*** The records Section Begins ***

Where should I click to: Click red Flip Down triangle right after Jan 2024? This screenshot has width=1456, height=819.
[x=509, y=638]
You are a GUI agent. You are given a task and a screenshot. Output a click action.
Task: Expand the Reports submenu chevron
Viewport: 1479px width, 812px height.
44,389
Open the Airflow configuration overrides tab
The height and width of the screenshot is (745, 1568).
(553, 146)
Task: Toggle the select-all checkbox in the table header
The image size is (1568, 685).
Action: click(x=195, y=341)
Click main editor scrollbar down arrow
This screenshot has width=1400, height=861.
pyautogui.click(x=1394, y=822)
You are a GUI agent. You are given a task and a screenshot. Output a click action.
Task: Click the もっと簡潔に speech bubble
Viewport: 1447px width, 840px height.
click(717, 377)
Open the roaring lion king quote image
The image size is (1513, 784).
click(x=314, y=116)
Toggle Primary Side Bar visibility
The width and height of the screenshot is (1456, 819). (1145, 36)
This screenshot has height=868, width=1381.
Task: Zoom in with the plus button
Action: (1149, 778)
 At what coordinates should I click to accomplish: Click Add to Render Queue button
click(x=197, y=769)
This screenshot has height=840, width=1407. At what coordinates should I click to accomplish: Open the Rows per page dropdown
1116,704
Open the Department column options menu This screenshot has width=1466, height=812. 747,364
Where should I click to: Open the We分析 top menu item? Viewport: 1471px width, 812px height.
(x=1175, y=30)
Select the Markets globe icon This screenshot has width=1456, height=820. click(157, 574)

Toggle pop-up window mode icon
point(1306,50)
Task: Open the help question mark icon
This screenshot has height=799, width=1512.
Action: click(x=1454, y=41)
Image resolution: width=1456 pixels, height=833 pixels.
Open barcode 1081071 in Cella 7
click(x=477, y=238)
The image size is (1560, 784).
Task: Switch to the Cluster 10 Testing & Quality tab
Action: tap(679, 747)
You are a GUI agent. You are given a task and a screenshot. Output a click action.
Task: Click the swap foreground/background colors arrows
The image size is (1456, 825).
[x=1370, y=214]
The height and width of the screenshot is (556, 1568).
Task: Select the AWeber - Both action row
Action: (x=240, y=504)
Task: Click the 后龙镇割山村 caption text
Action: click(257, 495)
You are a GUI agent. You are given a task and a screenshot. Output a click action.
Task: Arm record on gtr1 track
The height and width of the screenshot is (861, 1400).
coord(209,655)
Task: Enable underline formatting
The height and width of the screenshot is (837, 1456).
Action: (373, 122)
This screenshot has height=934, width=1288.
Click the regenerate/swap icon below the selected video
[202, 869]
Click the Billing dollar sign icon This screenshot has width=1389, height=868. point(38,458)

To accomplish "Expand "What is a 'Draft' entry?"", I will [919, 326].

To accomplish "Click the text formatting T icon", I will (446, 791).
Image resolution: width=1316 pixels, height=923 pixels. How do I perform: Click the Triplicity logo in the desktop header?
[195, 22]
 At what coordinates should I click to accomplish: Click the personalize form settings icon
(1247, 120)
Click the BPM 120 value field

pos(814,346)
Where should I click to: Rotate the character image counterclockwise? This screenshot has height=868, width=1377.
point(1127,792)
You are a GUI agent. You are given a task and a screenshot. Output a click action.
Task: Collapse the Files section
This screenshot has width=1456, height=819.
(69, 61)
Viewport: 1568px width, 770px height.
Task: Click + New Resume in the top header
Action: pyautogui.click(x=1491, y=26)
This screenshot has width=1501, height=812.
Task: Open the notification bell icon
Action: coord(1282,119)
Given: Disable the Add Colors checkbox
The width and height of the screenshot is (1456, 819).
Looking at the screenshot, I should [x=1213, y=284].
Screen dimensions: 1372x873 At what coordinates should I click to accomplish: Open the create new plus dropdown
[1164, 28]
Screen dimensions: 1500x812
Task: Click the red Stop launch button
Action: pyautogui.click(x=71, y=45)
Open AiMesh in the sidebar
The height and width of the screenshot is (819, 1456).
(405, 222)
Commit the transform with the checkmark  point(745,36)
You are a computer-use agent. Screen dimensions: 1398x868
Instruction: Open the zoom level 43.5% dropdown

*** The records Section Ends ***

#### [Task objective]
Search the entries for the word "formatting". Copy each line where it appears.

#### [Response below]
Task: Enable underline formatting
To accomplish "Click the text formatting T icon", I will (446, 791).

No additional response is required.